After the teenager dived in front of Dixon's train years ago, Dixon sought help from a counselor through the company's employee-assistance program.
"For about two or three days I kept trying to figure out why," he said, referring to the boy's reasons for committing suicide.
Although the initial reaction to witnessing a suicide on the tracks can be visceral and emotionally crippling, Dixon said that most engineers are told early in their careers that suicides happen and that there is essentially nothing anyone can do to prepare for it.
"You still have a job to do; you have to get back in there and do it," he said. "You can't take the blame for it - you have no control over it."
The Federal Railroad Administration, based in Washington, D.C., is working to determine what can be done to prevent the incidents.
Until three months ago, rail companies were not required to report suicide fatalities to the FRA under accident-disclosure guidelines.
As a result, there is no way to know if suicides by train are occurring more or less frequently on a national level.
"Because suicides are deliberate acts over which train crews effectively have no control, train crews reported such events [only] to their employer - as required under operating rules - and to local authorities," FRA spokesman Warren Flatau said.
He said that regulations, which went into effect June 1, were upgraded so that his agency could determine what preventive measures might be effective.
FRA officials estimate that 40 percent of about 500 yearly trespasser fatalities nationwide may be suicides.
Suicides are up
Data complied by the Centers for Disease Control and Prevention showed that suicides of all kinds rose 2.7 percent nationwide from 2007 to 2008. There were 35,933 confirmed suicides in '08 - roughly 98 per day - which is the most current data available.

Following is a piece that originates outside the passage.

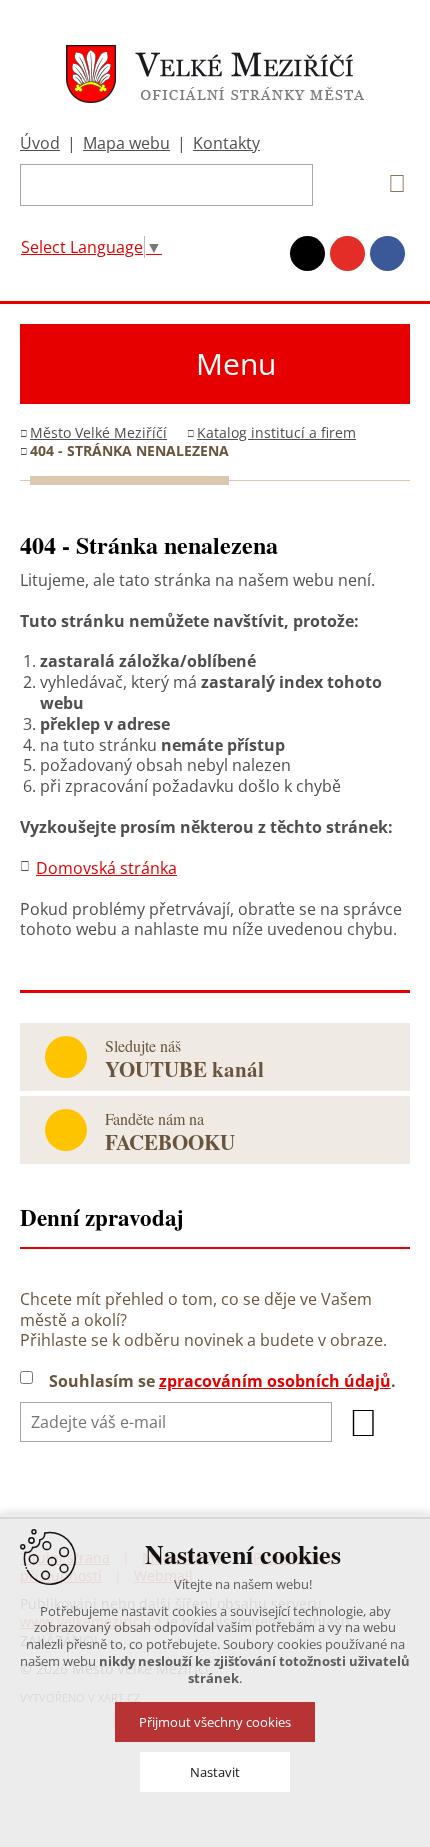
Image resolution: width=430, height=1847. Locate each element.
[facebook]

Hofman said the statistics are a cause for concern, but aren't necessarily a surprise.
Suicides in Montgomery County have risen by about 24 percent since 2008, he said, adding that economic woes have clear implications on regional and national suicide rates.
"The same thing happened during the Great Depression people dove in front of trains, jumped out of buildings," Hofman said.
Officials at the FRA said that rail-related suicide rates could also be underestimated because coroners and medical examiners in some places may not list suicide as a cause of death.
The FRA is wrapping up a four-year study on rail-related suicides, and plans to release the findings at the end of the year, Flatau said.
The American Association of Suicidology is working with the FRA, using psychological autopsies to try to determine a person's lifestyle and state of mind before committing suicide.
Reviewing personal records and conducting interviews with close friends and relatives can reveal reasons why someone may have committed suicide, such as depression, and why the person chose to do so by being hit by a train.
Hofman said that many people who commit suicide this way have tried killing themselves by other means and failed.
Open access to railroad tracks also presents opportunities.
"One of the reasons is simply because of the general accessibility and availability of this, a highly lethal method," said Alan Berman, executive director of the American Association of Suicidology.
"The goal of the study was to learn as much as possible to inform potential prevention programs," he said. "The goal is to reduce the number and impact of these events."
Despite the attention that the issue is getting from federal agencies and suicide-prevention networks, railroad employees are unsure what can be done to prevent people from diving in front of trains.
"To try to prevent someone from hurting themselves, when our system is intended to be accessible to everyone, is a difficult process," said Scott Sauer, manager of operational safety at SEPTA. "We try to protect people from themselves."
The transit agency has considered posting phone numbers to local help lines near their tracks, but Sauer said that there is no proof of that being an effective means of prevention elsewhere.
Says engineer Dixon: "I don't know if there is anything that can be done. People are gonna do what people are gonna do."